Bolton, the most dreadfully ill-qualified candidate ever to be nominated as U.S. ambassador to the United Nations, has nonetheless been an odds-on favorite to be confirmed because the committee enjoys a Republican majority and because George W. Bush's White House has a knack for iron party discipline.
But that majority is only 10-8, and it's been the Democrats' hope to turn just one of those Republicans. That would turn the vote to a 9-9 tie, which would prevent the nomination from going to the floor (where, given the Republicans' vaster majority, he would win easily).
The Democrats and assorted lobbyists have been working on two of the panel's fairly moderate Republicans, Lincoln Chafee of Rhode Island and Chuck Hagel of Nebraska. But in recent days, both have said they were leaning toward voting in Bolton's favor. It seemed all over.
A vote was scheduled for this afternoon. The panel's Democrats advanced some delaying maneuvers. The Republican chairman, Richard Lugar of Indiana, swiftly put them down. The vote looked imminent.
Then, at about 4:30 p.m., out of nowhere, George Voinovich, a Republican from Ohio, said that he hasn't attended any of the hearings on Bolton (he claimed to be busy with something or other) but, based on charges that he had just heard today, he would not "feel comfortable" voting Bolton out of committee.

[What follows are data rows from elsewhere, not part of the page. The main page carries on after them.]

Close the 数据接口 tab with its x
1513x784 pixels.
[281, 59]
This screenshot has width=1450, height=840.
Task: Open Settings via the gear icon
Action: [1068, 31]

The audio on C-SPAN 2 isn't so great, but the room seemed to go quiet for a few seconds, then to erupt with buzz. Chafee nervously asked if Lugar still intended to stage a vote, given what Voinovich had just said. Sure, Lugar replied, let's vote. The Republican half of the room started shaking its collective head. Hagel had intoned, a few minutes earlier, that he'd vote for Bolton in committee but might not on the floor (as if that matters, given the Republicans' healthy margin there). Now he shifted. At the start of the session, Sen. Christopher Dodd, D–Conn., had suggested postponing the vote in order to investigate a recent spate of allegations about Bolton. That was when Dodd's side looked like it was about to lose; Lugar shut the motion down. But now Hagel and a few other Republicans said, ahem, maybe we need to take some time and look into these matters after all.
Lugar and Joseph Biden of Delaware, the committee's ranking Democrat, reached an accord. The Democratic and Republican staff members, working together, will investigate the new charges, calling more witnesses for interviews. The senators will go on recess. When they come back, they'll look at the probe's results. Maybe they'll call Bolton back for another hearing, perhaps to defend himself. Then they'll vote. In short, the vote is delayed by at least a couple of weeks. Meeting adjourned.
The White House now faces a question: Is it time to pull the rug out from under this nuisance named John Bolton? Bush is usually, by nature, opposed to giving in under this sort of pressure. Here, though, he may have no choice.